# Aim of the task
Copy, word for word, everything in the passage on menthol cigarette marketing from "Further marketing research" down to "through white neighborhoods.".

# Extract

::::

Further marketing research claimed that menthol could act as a status symbol for young rebellious urban Black men (as propagated by Kool advertisements) or as a symbol of sophistication for middle class suburban Black women (as represented in Salem advertisements), at least for some years in the 1970s and 1980s. This geographic targeting of advertisements included a campaign with buses used to commute to work from Black suburban neighborhoods to urban areas. Menthol cigarette advertisements featuring Black people were shown inside buses, but there were no menthol ads featuring Black people on the outside of the bus if the bus line passed through white neighborhoods.

As part of tobacco companies’ strategy to increase sales to Black communities, Black leaders were offered free cigarette products and other resources by tobacco companies in exchange for promoting menthols to their community. Tobacco companies also began funding Black arts and community events, such as jazz festivals. While they were hiring more Black employees and including more Black people in advertisements as well as supporting Black artists, tobacco companies often reproduced racist stereotypes and caricatures in private meetings (as archival documents reveal) and sold their products to Black consumers while hiding the true harm of menthol cigarettes. Even though the tobacco companies attempted to maintain a seemingly collaborative relationship with Black communities, not everyone was convinced that the tobacco companies had Black Americans’ best interests in mind.

::::

# Data for review
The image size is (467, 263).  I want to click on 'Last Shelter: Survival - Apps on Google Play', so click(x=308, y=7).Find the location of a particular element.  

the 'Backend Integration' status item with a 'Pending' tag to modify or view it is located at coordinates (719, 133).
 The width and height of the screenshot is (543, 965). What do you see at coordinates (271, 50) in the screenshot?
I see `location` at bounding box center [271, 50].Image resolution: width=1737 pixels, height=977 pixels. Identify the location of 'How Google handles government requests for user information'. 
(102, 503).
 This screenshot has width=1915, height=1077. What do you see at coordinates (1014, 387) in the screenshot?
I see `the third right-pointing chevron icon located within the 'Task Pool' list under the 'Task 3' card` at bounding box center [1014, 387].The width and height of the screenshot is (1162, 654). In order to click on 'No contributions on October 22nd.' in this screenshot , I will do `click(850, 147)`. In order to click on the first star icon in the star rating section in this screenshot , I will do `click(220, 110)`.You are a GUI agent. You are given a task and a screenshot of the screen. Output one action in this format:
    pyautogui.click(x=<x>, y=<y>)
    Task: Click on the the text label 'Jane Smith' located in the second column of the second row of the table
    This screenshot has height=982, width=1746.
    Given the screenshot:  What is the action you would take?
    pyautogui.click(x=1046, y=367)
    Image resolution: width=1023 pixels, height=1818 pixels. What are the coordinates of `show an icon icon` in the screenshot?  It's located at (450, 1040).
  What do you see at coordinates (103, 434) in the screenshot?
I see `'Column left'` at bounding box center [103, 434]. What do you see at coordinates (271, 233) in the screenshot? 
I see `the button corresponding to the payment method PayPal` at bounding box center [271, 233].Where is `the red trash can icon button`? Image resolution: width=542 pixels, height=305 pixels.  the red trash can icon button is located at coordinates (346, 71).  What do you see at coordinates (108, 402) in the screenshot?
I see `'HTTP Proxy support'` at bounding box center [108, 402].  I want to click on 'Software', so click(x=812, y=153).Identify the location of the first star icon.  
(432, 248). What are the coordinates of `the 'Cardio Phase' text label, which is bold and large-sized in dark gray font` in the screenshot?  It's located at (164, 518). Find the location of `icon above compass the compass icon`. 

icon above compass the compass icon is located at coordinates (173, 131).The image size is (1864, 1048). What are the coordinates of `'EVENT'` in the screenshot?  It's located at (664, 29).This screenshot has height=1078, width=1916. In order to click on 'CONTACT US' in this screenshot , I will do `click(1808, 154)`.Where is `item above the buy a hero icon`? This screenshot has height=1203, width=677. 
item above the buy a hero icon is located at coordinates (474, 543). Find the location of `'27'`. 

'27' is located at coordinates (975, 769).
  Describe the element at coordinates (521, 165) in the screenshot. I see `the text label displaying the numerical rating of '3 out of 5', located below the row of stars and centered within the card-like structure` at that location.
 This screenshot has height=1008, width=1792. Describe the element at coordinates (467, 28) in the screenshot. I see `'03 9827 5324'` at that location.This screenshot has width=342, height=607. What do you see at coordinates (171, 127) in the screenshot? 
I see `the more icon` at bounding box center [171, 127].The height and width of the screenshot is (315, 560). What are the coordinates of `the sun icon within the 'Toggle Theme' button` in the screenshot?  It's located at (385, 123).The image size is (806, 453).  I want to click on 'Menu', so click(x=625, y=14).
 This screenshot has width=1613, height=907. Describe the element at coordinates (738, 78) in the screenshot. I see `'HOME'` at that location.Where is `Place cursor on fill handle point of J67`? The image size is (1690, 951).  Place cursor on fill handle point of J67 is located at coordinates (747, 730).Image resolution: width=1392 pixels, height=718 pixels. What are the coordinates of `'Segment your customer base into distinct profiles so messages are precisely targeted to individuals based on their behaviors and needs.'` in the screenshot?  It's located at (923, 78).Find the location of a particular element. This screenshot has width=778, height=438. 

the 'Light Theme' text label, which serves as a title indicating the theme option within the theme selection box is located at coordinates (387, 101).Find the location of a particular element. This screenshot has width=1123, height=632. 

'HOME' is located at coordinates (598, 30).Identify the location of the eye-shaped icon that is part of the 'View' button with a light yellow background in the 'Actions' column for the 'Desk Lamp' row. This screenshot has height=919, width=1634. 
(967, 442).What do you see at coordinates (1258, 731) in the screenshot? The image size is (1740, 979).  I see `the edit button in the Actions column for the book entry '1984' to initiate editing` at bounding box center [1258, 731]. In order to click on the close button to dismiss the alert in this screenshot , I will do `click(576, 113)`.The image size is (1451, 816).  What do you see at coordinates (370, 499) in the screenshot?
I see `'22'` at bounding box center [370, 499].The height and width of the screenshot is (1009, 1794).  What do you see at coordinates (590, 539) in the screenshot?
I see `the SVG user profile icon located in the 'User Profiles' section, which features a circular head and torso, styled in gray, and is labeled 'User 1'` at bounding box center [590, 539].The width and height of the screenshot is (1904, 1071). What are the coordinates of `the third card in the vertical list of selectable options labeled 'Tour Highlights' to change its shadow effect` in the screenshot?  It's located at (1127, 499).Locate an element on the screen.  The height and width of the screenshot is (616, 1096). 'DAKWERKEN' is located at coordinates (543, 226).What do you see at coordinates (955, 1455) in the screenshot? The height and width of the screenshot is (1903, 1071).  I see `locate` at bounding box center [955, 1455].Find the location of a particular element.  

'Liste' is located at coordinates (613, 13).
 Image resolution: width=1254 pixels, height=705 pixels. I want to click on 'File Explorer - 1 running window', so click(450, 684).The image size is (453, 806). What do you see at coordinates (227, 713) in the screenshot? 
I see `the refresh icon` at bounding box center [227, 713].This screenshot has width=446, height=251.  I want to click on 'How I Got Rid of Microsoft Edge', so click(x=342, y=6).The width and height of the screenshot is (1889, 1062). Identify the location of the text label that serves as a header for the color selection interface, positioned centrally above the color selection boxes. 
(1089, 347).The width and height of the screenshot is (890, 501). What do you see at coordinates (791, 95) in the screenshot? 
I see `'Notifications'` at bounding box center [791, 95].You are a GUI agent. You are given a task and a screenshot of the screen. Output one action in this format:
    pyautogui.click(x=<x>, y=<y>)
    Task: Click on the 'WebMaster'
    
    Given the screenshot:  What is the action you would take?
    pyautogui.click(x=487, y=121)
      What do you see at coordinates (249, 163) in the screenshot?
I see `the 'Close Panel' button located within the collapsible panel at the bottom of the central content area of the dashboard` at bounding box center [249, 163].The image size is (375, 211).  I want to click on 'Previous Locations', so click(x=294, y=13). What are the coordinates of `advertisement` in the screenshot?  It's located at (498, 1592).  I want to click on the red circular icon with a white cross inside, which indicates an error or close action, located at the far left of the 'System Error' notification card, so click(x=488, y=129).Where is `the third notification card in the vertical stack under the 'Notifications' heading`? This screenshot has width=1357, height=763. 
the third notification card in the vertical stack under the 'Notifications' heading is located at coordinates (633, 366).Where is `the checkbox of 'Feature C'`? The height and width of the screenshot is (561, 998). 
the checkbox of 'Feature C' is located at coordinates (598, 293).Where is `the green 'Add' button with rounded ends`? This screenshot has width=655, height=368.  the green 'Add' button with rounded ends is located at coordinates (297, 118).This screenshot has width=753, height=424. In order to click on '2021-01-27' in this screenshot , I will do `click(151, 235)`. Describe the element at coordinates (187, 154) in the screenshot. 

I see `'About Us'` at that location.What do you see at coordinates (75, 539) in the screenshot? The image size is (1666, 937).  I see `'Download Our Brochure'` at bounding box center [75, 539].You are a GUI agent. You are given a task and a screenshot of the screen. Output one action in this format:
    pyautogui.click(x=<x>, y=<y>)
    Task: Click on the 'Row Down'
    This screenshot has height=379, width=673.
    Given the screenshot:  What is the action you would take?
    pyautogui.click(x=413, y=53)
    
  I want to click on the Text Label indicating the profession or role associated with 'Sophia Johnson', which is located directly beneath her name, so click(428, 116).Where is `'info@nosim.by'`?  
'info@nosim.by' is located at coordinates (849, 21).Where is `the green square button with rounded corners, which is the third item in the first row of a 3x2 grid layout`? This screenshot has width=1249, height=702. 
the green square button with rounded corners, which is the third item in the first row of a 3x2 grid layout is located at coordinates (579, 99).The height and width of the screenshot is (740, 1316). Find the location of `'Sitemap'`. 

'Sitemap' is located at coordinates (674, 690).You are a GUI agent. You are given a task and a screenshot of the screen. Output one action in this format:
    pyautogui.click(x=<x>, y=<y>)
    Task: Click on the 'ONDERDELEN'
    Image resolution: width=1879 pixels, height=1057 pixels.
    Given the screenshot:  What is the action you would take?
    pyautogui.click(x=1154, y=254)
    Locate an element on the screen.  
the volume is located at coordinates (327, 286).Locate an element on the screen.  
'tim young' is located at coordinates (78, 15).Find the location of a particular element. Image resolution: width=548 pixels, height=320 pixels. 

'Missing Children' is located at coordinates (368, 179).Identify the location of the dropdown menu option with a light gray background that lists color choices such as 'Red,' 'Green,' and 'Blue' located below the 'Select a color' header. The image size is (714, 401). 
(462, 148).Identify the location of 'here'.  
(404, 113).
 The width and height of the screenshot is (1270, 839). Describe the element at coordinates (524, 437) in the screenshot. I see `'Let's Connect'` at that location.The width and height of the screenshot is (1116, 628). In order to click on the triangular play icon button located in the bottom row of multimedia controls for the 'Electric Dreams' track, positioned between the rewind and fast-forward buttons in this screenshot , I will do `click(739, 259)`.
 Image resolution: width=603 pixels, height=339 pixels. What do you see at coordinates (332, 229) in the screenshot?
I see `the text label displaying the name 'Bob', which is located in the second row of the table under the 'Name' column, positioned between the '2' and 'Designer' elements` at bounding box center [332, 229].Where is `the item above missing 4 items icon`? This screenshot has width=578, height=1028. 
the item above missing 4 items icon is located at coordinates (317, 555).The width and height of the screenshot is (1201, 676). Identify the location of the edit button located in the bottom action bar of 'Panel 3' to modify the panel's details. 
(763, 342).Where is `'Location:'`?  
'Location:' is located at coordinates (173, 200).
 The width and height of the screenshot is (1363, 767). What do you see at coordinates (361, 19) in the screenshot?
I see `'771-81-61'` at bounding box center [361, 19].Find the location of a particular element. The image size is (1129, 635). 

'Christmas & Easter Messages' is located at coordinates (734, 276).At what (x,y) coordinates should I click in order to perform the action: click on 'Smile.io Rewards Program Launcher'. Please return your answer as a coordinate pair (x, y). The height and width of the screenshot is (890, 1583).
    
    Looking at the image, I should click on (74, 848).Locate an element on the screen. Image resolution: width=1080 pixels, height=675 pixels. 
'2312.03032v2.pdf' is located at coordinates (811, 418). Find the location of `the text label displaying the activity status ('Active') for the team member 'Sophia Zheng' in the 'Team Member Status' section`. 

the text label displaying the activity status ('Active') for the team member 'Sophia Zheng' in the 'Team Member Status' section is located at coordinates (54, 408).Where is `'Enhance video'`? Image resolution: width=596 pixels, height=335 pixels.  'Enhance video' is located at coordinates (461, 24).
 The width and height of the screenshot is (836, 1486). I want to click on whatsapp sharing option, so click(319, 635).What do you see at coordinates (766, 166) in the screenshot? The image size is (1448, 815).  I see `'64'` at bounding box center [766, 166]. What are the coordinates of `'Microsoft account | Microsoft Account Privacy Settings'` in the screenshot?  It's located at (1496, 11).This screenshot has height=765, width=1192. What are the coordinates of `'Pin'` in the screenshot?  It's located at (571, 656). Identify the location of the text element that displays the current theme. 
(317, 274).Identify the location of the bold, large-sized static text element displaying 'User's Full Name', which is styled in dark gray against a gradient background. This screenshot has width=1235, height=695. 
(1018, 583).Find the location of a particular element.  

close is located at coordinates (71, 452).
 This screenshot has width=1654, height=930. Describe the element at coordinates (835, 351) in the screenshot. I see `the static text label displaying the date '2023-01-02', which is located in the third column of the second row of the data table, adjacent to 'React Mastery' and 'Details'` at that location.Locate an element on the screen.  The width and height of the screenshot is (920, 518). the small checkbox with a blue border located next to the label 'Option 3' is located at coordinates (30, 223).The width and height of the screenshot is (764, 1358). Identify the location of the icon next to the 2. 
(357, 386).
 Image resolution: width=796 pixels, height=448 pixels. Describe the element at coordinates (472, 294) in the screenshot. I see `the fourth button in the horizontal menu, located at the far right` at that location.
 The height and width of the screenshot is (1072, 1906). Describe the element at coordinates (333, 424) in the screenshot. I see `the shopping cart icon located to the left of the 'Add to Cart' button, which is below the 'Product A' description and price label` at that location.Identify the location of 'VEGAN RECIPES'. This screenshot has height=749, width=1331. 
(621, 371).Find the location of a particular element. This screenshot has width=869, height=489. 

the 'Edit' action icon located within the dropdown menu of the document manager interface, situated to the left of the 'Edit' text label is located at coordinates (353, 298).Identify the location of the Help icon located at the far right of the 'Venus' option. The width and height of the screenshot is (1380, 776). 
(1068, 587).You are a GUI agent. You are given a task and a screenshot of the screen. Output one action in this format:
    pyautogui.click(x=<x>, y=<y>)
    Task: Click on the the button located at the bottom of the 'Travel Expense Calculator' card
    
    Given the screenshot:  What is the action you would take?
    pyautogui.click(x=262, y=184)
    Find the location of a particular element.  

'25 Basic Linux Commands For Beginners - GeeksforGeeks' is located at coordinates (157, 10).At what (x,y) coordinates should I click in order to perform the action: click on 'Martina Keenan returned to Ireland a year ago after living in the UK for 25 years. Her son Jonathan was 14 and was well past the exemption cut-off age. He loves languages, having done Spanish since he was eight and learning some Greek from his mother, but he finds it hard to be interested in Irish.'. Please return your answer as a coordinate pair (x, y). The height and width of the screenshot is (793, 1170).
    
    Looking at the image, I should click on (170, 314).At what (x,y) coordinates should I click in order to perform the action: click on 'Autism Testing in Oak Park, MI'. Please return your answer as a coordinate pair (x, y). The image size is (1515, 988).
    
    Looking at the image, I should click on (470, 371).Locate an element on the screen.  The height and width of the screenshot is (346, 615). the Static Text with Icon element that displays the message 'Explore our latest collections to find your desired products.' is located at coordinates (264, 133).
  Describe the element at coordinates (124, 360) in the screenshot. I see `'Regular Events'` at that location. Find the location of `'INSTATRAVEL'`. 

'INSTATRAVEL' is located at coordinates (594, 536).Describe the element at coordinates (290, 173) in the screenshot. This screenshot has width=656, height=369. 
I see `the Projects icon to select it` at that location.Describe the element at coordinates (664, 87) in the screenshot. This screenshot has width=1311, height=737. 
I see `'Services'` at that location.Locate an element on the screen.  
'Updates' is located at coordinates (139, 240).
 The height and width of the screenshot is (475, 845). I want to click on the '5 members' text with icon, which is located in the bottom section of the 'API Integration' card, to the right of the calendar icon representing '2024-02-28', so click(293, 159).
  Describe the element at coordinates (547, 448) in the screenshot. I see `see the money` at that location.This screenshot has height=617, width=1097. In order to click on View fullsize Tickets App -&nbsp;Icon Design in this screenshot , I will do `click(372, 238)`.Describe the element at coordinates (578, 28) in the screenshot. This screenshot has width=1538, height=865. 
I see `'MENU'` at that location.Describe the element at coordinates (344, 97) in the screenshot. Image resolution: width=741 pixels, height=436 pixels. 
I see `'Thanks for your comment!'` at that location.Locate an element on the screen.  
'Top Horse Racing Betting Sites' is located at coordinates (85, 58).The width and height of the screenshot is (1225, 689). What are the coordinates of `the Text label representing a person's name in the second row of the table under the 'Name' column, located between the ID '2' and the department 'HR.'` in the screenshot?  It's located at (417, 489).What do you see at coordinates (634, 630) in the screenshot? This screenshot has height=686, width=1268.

::::

# Result
Further marketing research claimed that menthol could act as a status symbol for young rebellious urban Black men (as propagated by Kool advertisements) or as a symbol of sophistication for middle class suburban Black women (as represented in Salem advertisements), at least for some years in the 1970s and 1980s. This geographic targeting of advertisements included a campaign with buses used to commute to work from Black suburban neighborhoods to urban areas. Menthol cigarette advertisements featuring Black people were shown inside buses, but there were no menthol ads featuring Black people on the outside of the bus if the bus line passed through white neighborhoods.